* Set task *
Rewrite the listing below as a numbered list, omitting any blank lines.
* Begin Stored rows *
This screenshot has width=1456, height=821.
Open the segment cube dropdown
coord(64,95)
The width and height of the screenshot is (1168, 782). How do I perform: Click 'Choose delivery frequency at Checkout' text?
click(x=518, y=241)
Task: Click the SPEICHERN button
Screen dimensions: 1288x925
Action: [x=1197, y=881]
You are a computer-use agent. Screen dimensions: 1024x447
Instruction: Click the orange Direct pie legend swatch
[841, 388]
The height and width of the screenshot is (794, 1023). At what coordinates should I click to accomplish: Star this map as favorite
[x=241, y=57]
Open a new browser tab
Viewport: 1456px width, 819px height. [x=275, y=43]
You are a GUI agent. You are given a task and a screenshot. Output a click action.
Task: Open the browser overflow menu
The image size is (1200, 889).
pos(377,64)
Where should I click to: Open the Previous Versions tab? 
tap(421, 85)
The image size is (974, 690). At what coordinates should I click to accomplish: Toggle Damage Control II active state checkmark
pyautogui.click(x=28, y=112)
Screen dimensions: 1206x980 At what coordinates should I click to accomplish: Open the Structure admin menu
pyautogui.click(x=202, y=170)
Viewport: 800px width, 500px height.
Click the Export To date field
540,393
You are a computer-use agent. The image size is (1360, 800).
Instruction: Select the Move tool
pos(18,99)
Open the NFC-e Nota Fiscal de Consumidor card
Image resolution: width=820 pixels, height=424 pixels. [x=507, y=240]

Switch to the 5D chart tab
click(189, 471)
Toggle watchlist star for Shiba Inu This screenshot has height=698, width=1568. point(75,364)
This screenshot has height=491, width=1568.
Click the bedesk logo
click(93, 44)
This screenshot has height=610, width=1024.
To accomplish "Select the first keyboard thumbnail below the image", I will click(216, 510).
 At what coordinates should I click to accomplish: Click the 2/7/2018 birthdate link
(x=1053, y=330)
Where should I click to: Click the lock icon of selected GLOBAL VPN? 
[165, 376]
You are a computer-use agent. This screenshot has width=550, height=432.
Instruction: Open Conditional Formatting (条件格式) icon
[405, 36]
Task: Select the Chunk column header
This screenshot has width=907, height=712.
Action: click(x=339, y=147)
* End Stored rows *
* Correct answer *
1. This screenshot has width=1456, height=821.
2. Open the segment cube dropdown
3. coord(64,95)
4. The width and height of the screenshot is (1168, 782). How do I perform: Click 'Choose delivery frequency at Checkout' text?
5. click(x=518, y=241)
6. Task: Click the SPEICHERN button
7. Screen dimensions: 1288x925
8. Action: [x=1197, y=881]
9. You are a computer-use agent. Screen dimensions: 1024x447
10. Instruction: Click the orange Direct pie legend swatch
11. [841, 388]
12. The height and width of the screenshot is (794, 1023). At what coordinates should I click to accomplish: Star this map as favorite
13. [x=241, y=57]
14. Open a new browser tab
15. Viewport: 1456px width, 819px height. [x=275, y=43]
16. You are a GUI agent. You are given a task and a screenshot. Output a click action.
17. Task: Open the browser overflow menu
18. The image size is (1200, 889).
19. pos(377,64)
20. Where should I click to: Open the Previous Versions tab? 
21. tap(421, 85)
22. The image size is (974, 690). At what coordinates should I click to accomplish: Toggle Damage Control II active state checkmark
23. pyautogui.click(x=28, y=112)
24. Screen dimensions: 1206x980 At what coordinates should I click to accomplish: Open the Structure admin menu
25. pyautogui.click(x=202, y=170)
26. Viewport: 800px width, 500px height.
27. Click the Export To date field
28. 540,393
29. You are a computer-use agent. The image size is (1360, 800).
30. Instruction: Select the Move tool
31. pos(18,99)
32. Open the NFC-e Nota Fiscal de Consumidor card
33. Image resolution: width=820 pixels, height=424 pixels. [x=507, y=240]
34. Switch to the 5D chart tab
35. click(189, 471)
36. Toggle watchlist star for Shiba Inu This screenshot has height=698, width=1568. point(75,364)
37. This screenshot has height=491, width=1568.
38. Click the bedesk logo
39. click(93, 44)
40. This screenshot has height=610, width=1024.
41. To accomplish "Select the first keyboard thumbnail below the image", I will click(216, 510).
42.  At what coordinates should I click to accomplish: Click the 2/7/2018 birthdate link
43. (x=1053, y=330)
44. Where should I click to: Click the lock icon of selected GLOBAL VPN? 
45. [165, 376]
46. You are a computer-use agent. This screenshot has width=550, height=432.
47. Instruction: Open Conditional Formatting (条件格式) icon
48. [405, 36]
49. Task: Select the Chunk column header
50. This screenshot has width=907, height=712.
51. Action: click(x=339, y=147)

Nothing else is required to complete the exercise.